---- Data in this exercise
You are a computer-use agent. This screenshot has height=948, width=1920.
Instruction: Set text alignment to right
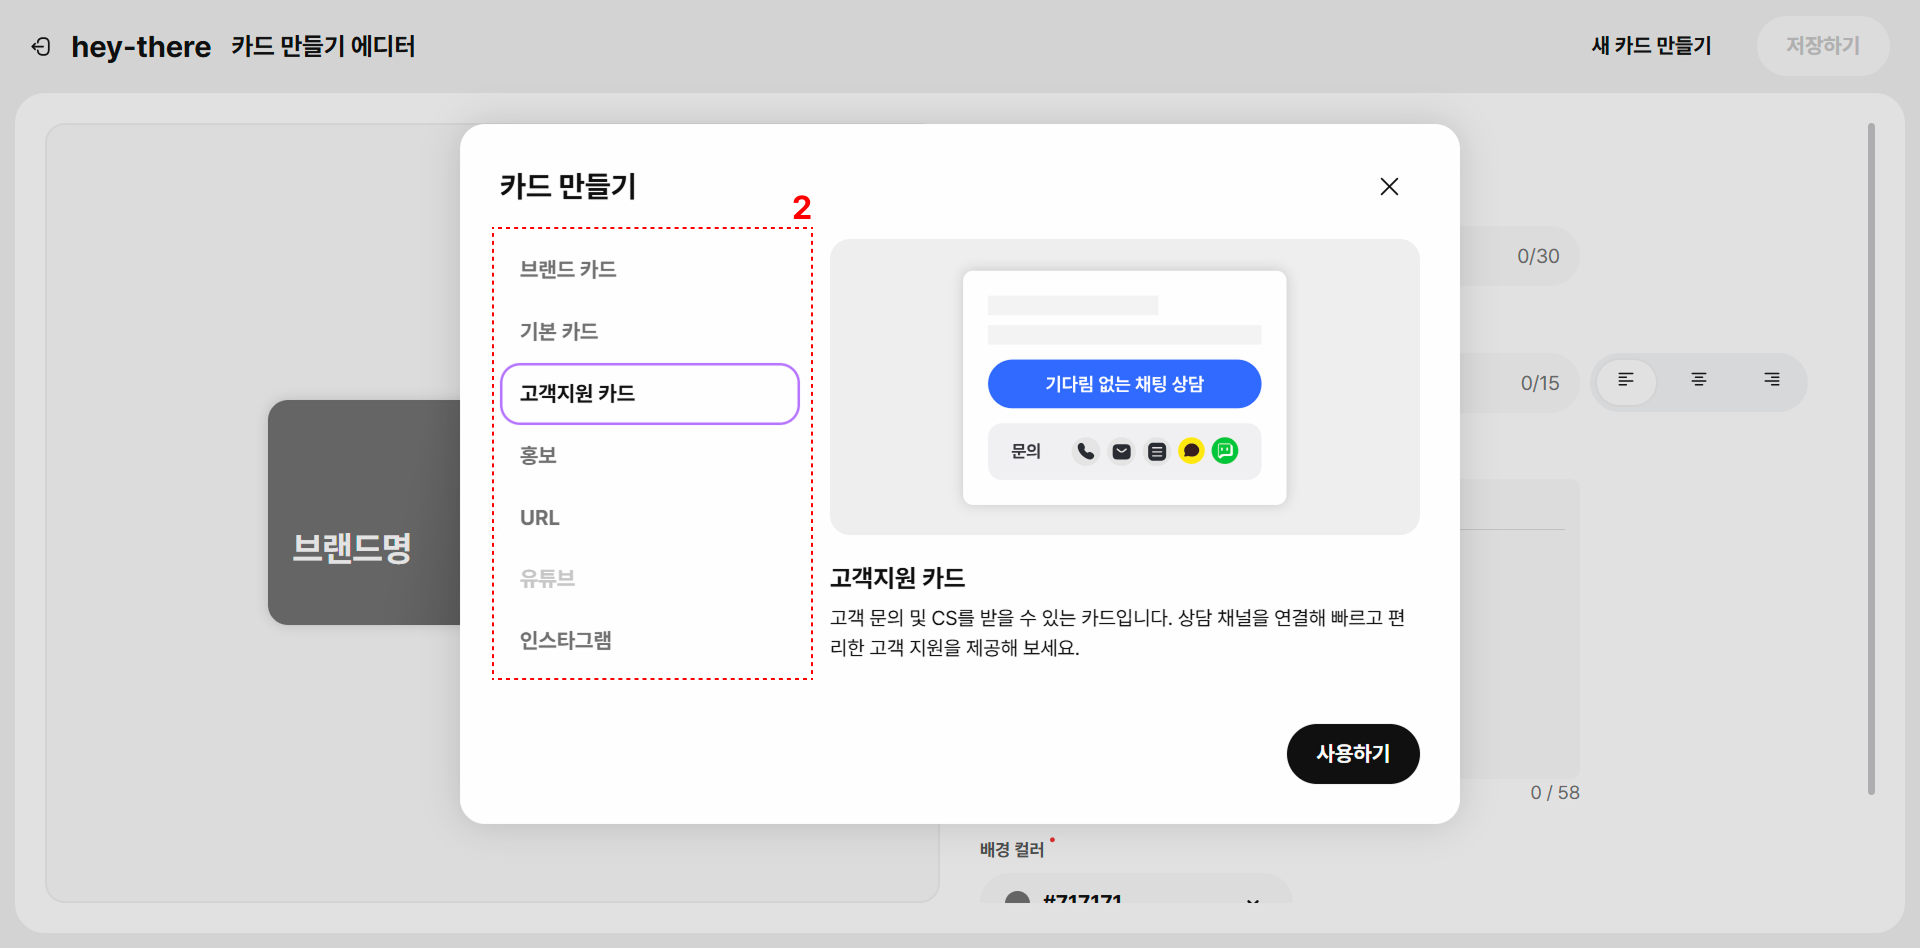pos(1771,381)
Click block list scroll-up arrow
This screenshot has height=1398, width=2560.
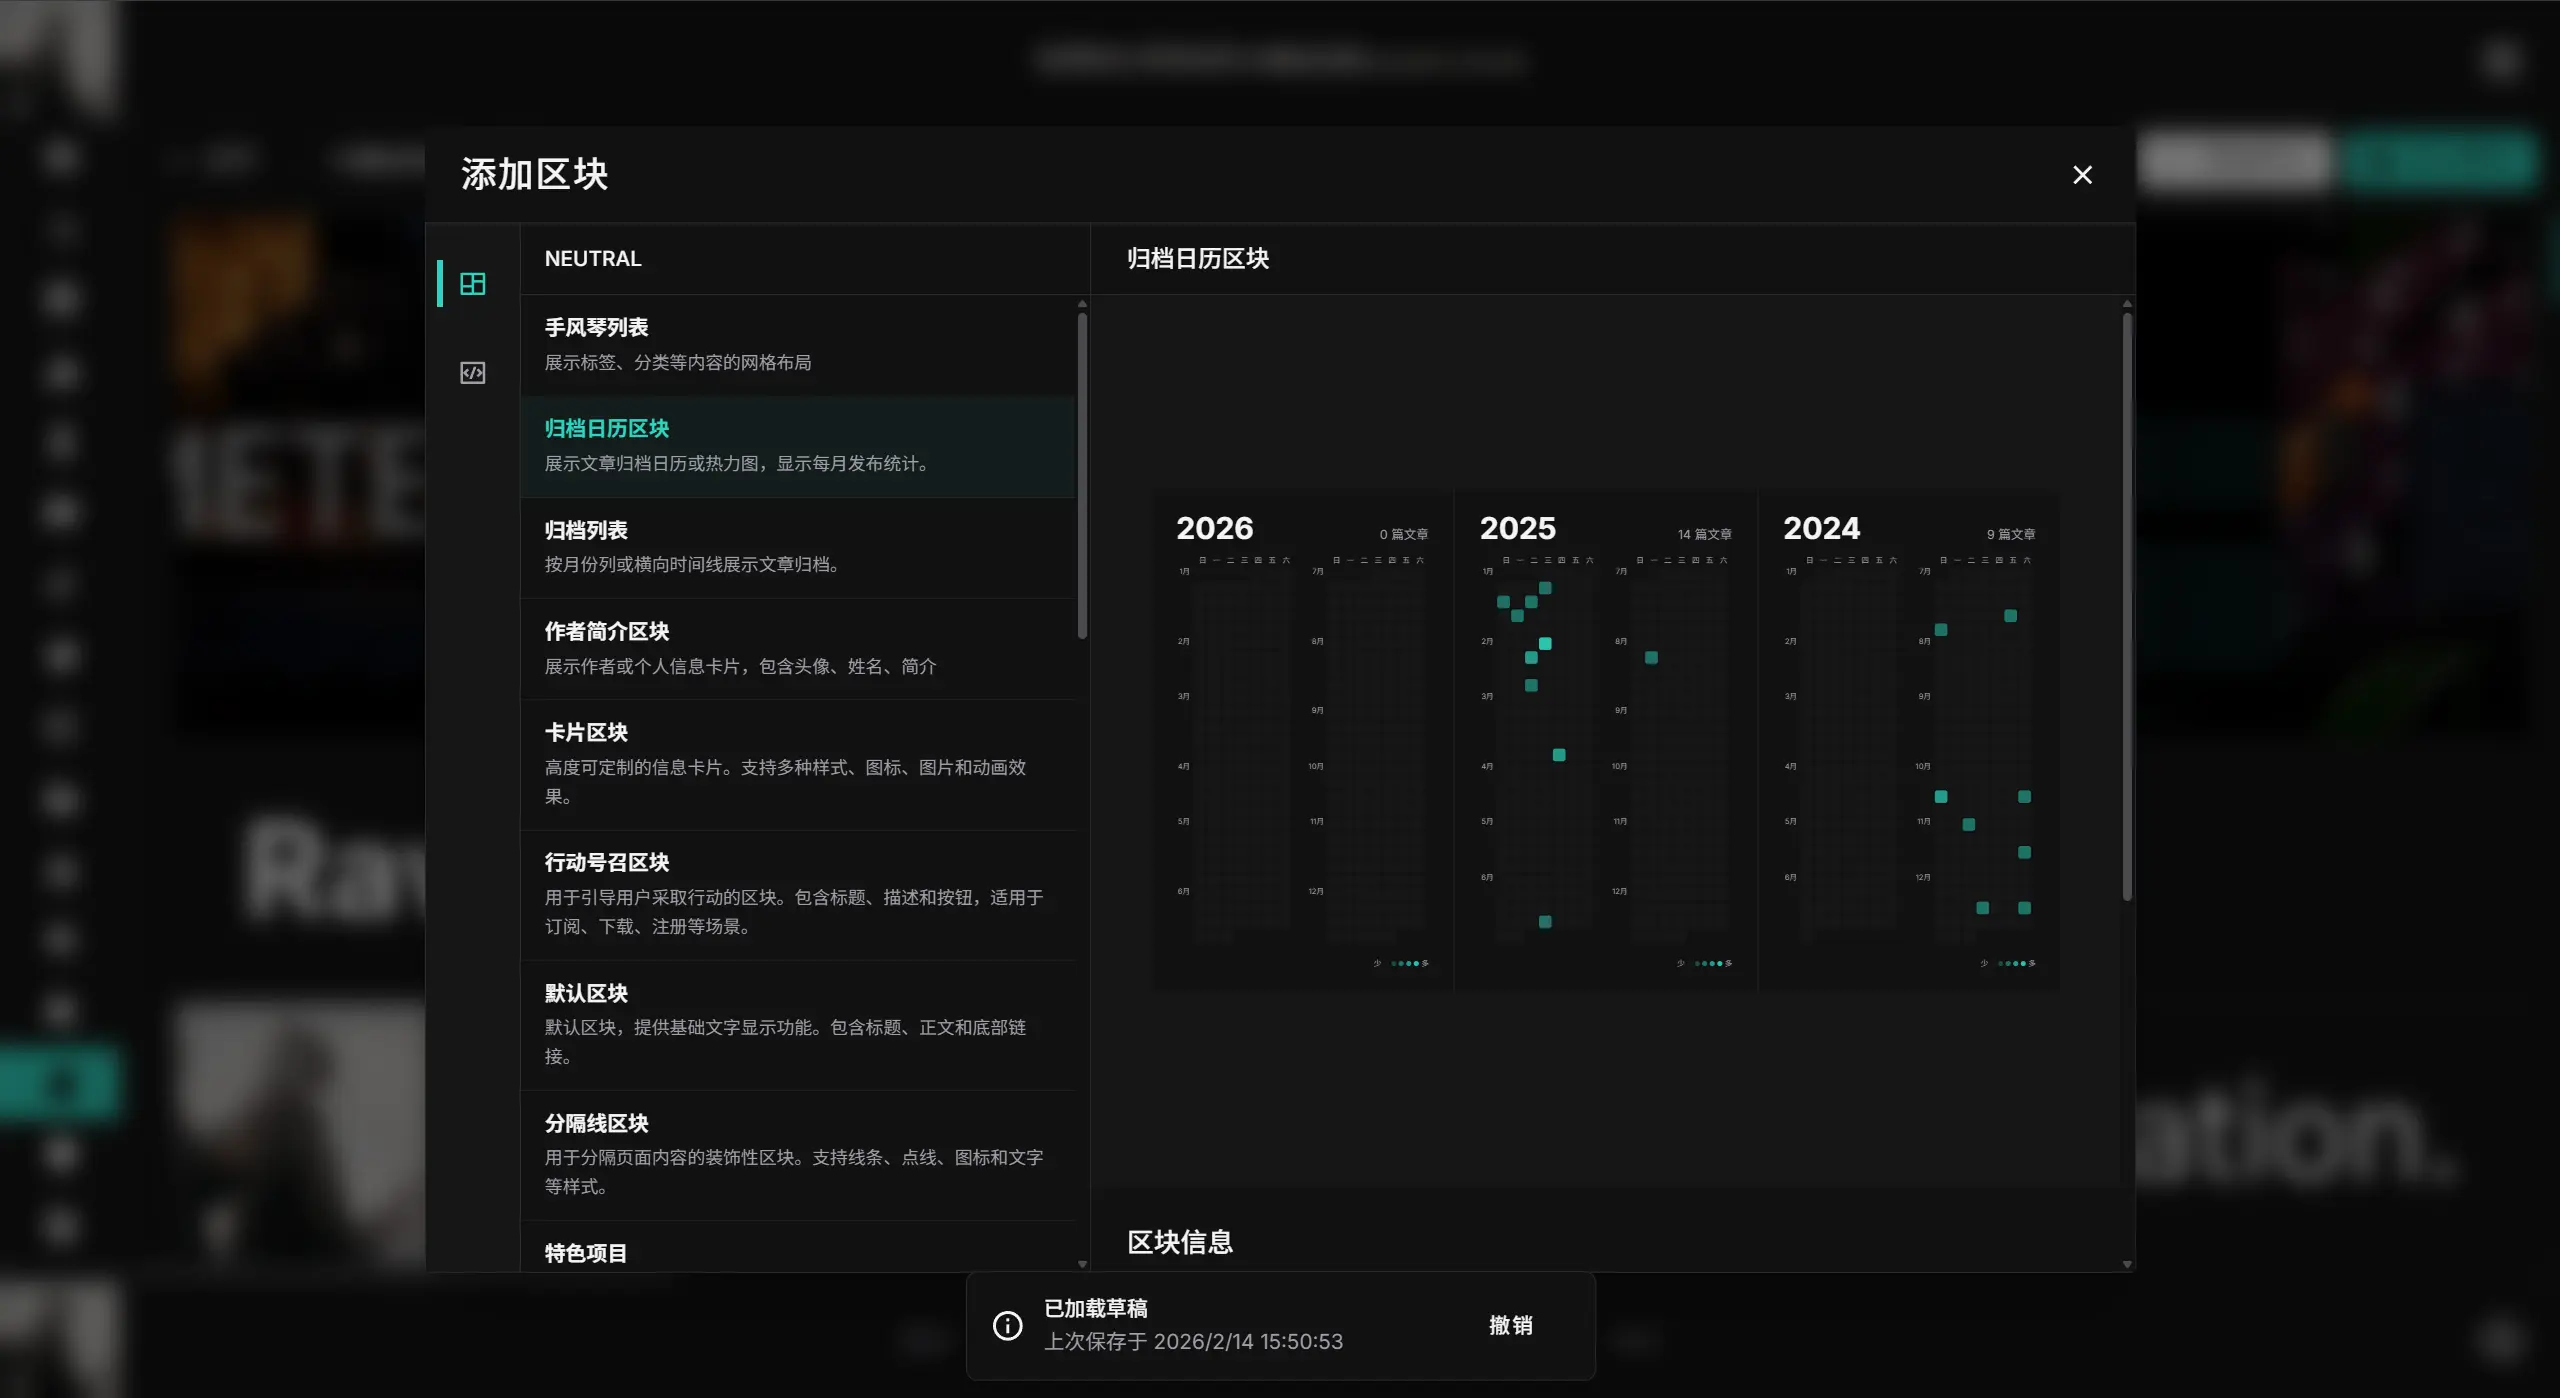pyautogui.click(x=1082, y=304)
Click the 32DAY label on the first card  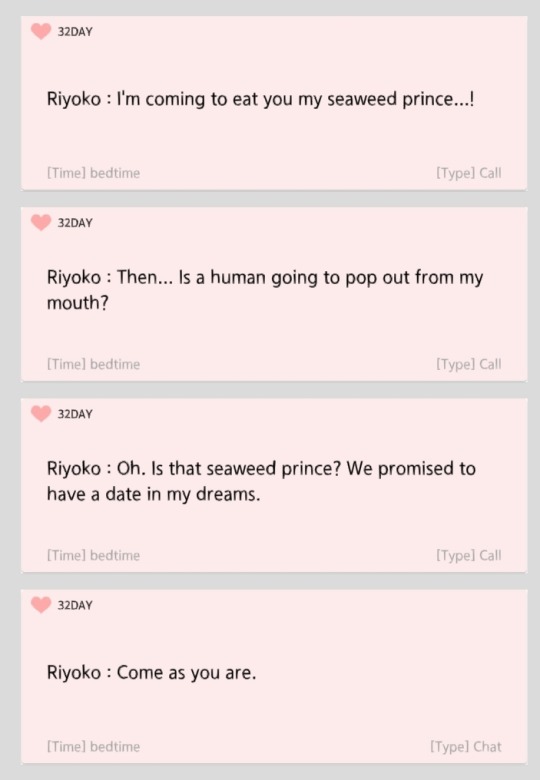75,32
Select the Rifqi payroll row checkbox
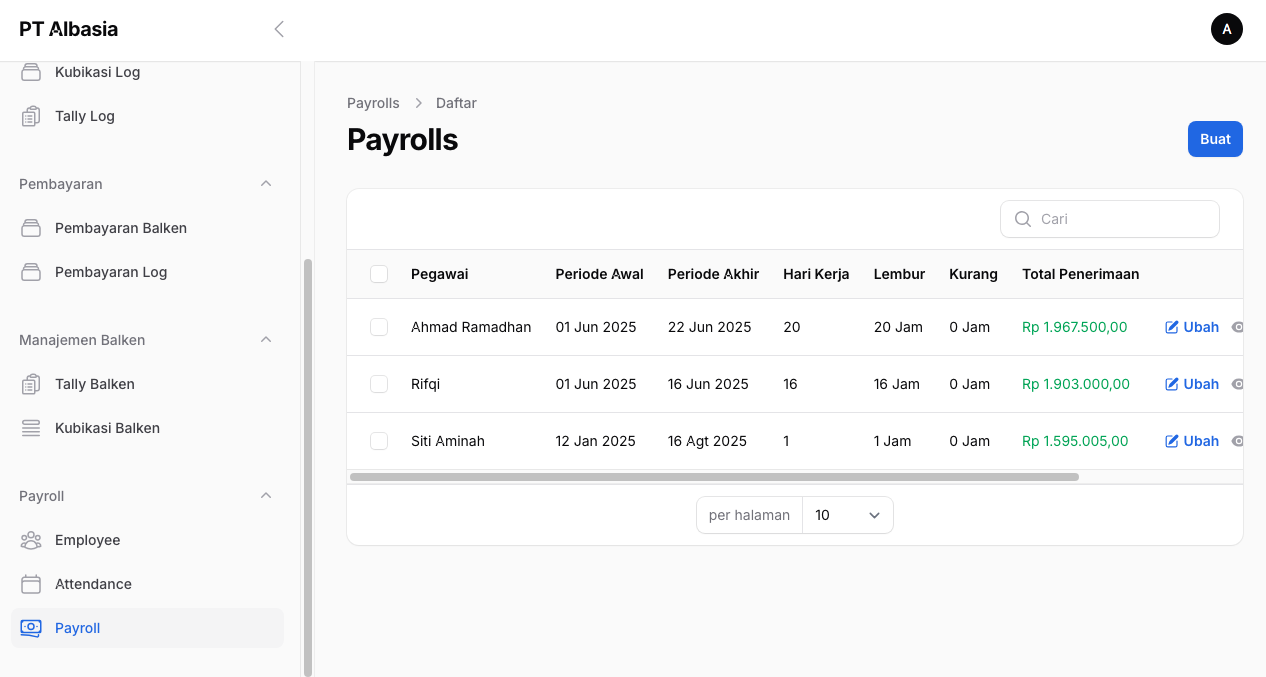Image resolution: width=1266 pixels, height=677 pixels. click(x=379, y=384)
--------
* [Instructions to follow]
Count the lines above that contain the word "screenshot", and reply with only that number.

* [Response to this exercise]
2